> WHAT YOU WILL DO:
• A. From the methods excerpt on social media data below, answer each item on its own line:
(i) Which two social media platforms supplied the data?
(ii) Which methodology does the cited report identify as appropriate for social media data?
(iii) With what are social media posts compared in qualitative research?
• B. Reproduce the methods excerpt on social media data between "As a data source, social" and "2016, p. 14).", inclusive.
• C. Carry on the methods excerpt on social media data, picking up after its final sentence.

Materials and MethodsThe data used in this section comes from the social media platforms of Twitter and Instagram. Data such as this provides several advantages beyond its quantity and public availability. Most pertinent for the purposes of this paper are that it is spontaneously produced and not elicited in any way by the researcher making it, in this way, more authentic than data collected through contrived means.

As a data source, social media posts are still relatively new. Nevertheless, they have been recognized as useful for both quantitative and qualitative research being, in the case of the latter, compared with person-to-person surveys (Social Media Research Group, 2016). This report goes on to identify thematic analysis as an appropriate methodology for dealing with social media data. It cautions that, on account of the performativity associated with the medium “…both positive and negative feelings are over-stated…” (Social Media Research Group 2016, p. 14).

> DATASET EXCERPT:
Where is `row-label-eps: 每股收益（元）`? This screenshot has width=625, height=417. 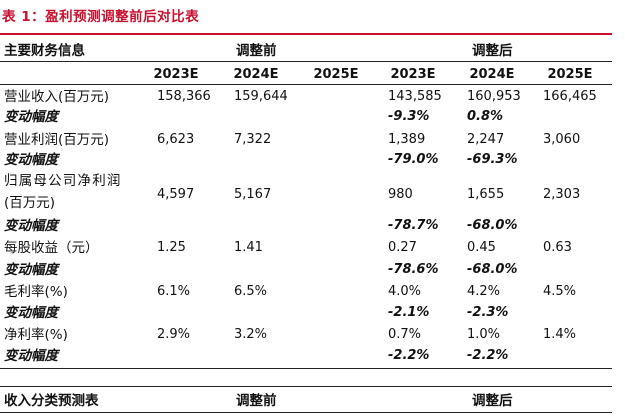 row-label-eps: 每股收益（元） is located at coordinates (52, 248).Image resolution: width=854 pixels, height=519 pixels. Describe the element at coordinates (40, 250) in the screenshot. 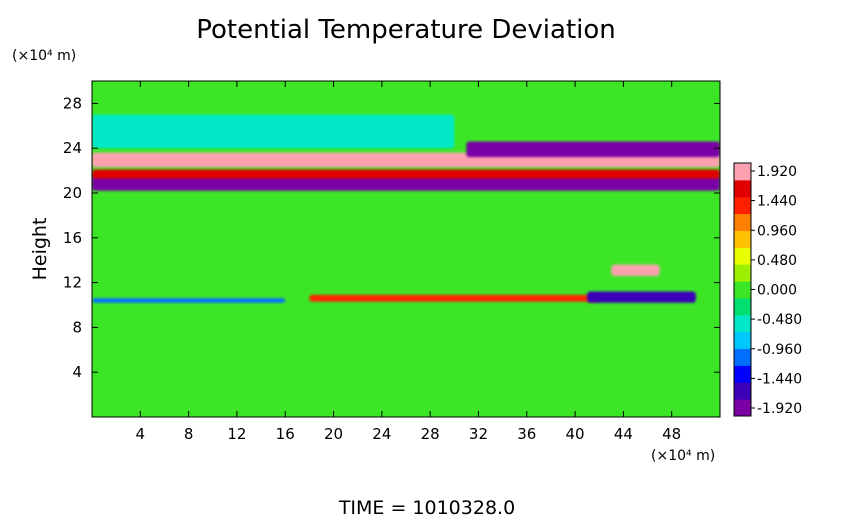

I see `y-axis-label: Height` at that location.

> RESPONSES IN ORDER:
• A.
(i) Twitter and Instagram
(ii) Thematic analysis
(iii) Person-to-person surveys

• B.
As a data source, social media posts are still relatively new. Nevertheless, they have been recognized as useful for both quantitative and qualitative research being, in the case of the latter, compared with person-to-person surveys (Social Media Research Group, 2016). This report goes on to identify thematic analysis as an appropriate methodology for dealing with social media data. It cautions that, on account of the performativity associated with the medium “…both positive and negative feelings are over-stated…” (Social Media Research Group 2016, p. 14).

• C.
Examples of researchers who have used posts such as those employed here include Turkle (2011), Shanahan, Brennan, and House (2019), and Ozawa-de Silva (2008). Shanahan, Brennan, and House (2019) collected posts related to self-harm from Twitter, Instagram, and Tumblr, drawing conclusions based solely on analyses of the images they contained. My own prior research suggests that the sentiments expressed in social media posts align closely with those expressed during interviews (Roth, 2019). And, perhaps the most consequential point justifying social media posts as a data source is that even in the edge case of every post being somehow disingenuous, online communications are fundamentally of consequence as they affect those exposed to them. Research conducted by Hogue and Mills, for example, suggests that exposure to “…attractive peers’ appearance-based social media resulted in worsened body image…” (2018, p. 3). Thus, it can be extrapolated that how students engage with the examinations in question here could be similarly influenced by their exposure to examination preparation-related posts. These examinations are no less collective experiences than they are individual ones. Understood as a system, one’s peers are just as much elements of these examinations as are the materials used to study or the examinations themselves. The difference, of course, is that peers are purposeful elements and social media provides a means of studying their purpose-driven behaviors

Data CollectionIn the case of the juken, posts made on these services by jukensei were collected daily throughout the month of November, 2017. In the end, over 700 posts were collected. Similarly, English-language posts related to preparing for the SAT that were made on either of these services over the last five years were collected. This yielded approximately 70 posts.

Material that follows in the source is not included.